Playing on increased fears of the unknown, the government pushed through a new law this June requiring NGOs that receive at least HUF 7.2 million (c. EUR 23,000) per year from foreign sources (even from the EU) to register as foreign-funded organisations. A list of these organisations will be published on a government website, and they will have to disclose that they receive foreign funding on their websites and in every publication. Since this law impinges upon the freedom of association, among others, the Hungarian NGO sector have organised demonstrations and raised their voices in every possible non-violent way. Moreover, the European Commission launched an infringement procedure against Hungary in July, and as their concerns had not been addressed since, the Commission took legal steps and referred Hungary to the Court of Justice of the European Union.

In October 2016, Hungary’s government held a so-called “quota referendum” against mandatory EU migrant quotas, but despite their massive propaganda effort (also based on lies) the referendum was invalid due to low voter turnout and invalid ballots. Since 98 percent of valid ballots cast supported the government’s position, however, they declared the referendum “binding politically and legally”. Ever since, members of the government have justified policies and decisions on the basis of their “outstanding victory” in the referendum. The latest example is a government assertion that the European Parliament approved the mandatory quota system without an upper limit, which although untrue was a good excuse to push through a resolution rejecting the EP’s “decision on the implementation of the Soros Plan’’.  The text of the resolution hardly makes any sense, although it contains worrisome phrases. For instance, it states that Hungary’s parliament rejects the idea of giving any authority to the “Soros organisations” for purposes of bringing migrants to the country. This could mean nothing, but it could also serve as a justification for further constraining the activities of NGOs, and may be a harbinger of harsher restrictions to come.

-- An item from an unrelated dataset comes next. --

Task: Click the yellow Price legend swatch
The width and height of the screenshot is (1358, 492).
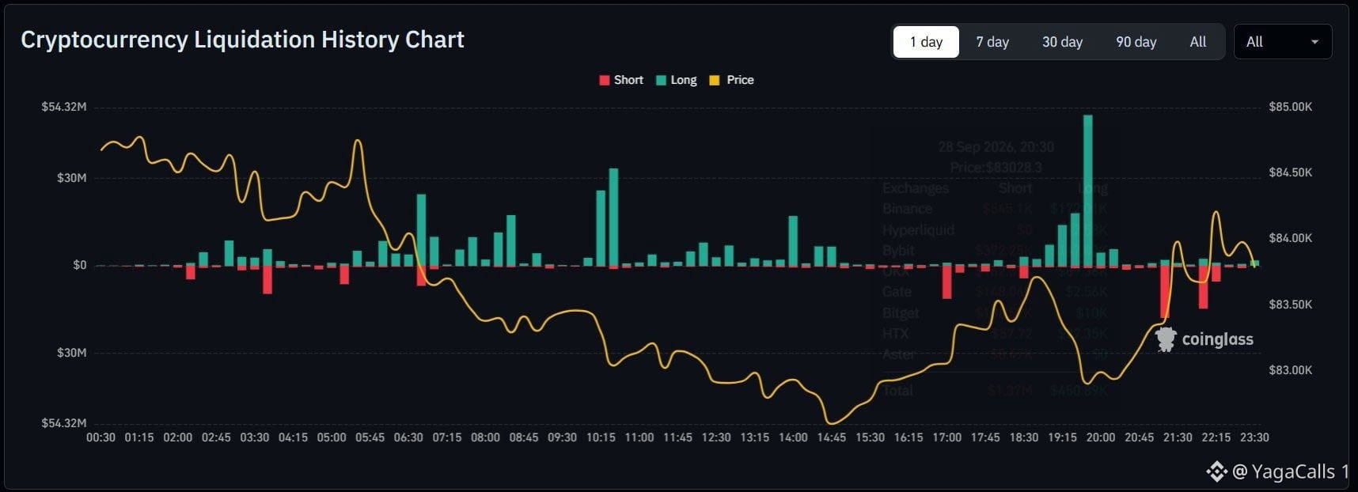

The above-mentioned examples illustrate the lack of legal certainty in Hungary, and how a government can operate using mainly blatant lies and hateful propaganda. They show how a government in the European Union has reached a point where people fleeing from war and persecution can be detained, beaten and deprived of their rights, while those who endeavour to help them are cast as national security risks who are jeopardising the country in cooperation with a feckless EU.